Published in final edited form as: Int J Biochem Cell Biol. 2014 Apr 6;51:89–92. doi: 10.1016/j.biocel.2014.03.029

β-Thalassemia and Polycythemia vera: targeting chronic stress erythropoiesis

Bart J Crielaard 1, Stefano Rivella 1
PMCID: PMC4083841  NIHMSID: NIHMS590192  PMID: 24718374

Abstract

β-thalassemia and Polycythemia vera are genetic disorders which affect the synthesis of red blood cells, also referred to as erythropoiesis. Although essentially different in clinical presentation – patients with β-thalassemia have an impairment in β-globin synthesis leading to defective erythrocytes and anemia, while patients with Polycythemia vera present with high hemoglobin levels because of excessive red blood cell synthesis – both pathologies may characterized by lasting high erythropoietic activity, i.e. chronic stress erythropoiesis. In both diseases, therapeutic strategies targeting chronic stress erythropoiesis may improve the address phenotype and prevent secondary pathology, such as iron overload. The current review will address the basic concepts of these strategies to reduce chronic stress erythropoiesis, which may have significant clinical implications in the near future.
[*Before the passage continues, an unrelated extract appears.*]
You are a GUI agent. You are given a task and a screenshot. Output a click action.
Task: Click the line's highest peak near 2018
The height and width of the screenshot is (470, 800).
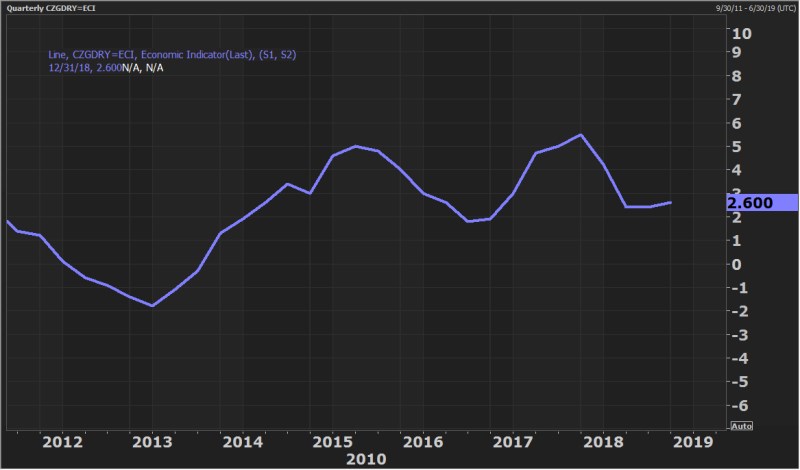581,135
Keywords: β-thalassemia, Polycythemia vera, chronic stress erythropoiesis, iron metabolism, macrophages

1. Introduction

β-thalassemia (BT) represents one of the most common causes of congenital anemia. While BT has an estimated world-wide incidence of 1:100.000, the genetic defects that cause it are, similar to many other hemoglobinopathies, mostly found in newborns originating from (sub)tropical regions, such as the Mediterranean, northern Africa and southeast Asia (Ginzburg and Rivella, 2011). Due to the serious anemia associated with β-thalassemia major, patients are usually diagnosed within the first two years of life – displaying general symptoms of anemia, such as paleness, irritability and failure to thrive – and require chronic treatment, including transfusions with iron-chelation therapy (Higgs et al., 2012). The anemia in β-thalassemia intermedia, which diagnosis is based on the later onset of presentation (between the age of 2 and 6 years), is generally less prominent and does not always require therapeutic intervention. However, due to the anemia-induced elevated erythropoietic activity, in some cases in combination with regular blood transfusions, these patients often develop iron overload and are consequently at risk of secondary morbidity including cardiac disease. Finally, β-thalassemia minor is only characterized by an, often asymptomatic, microcytic anemia.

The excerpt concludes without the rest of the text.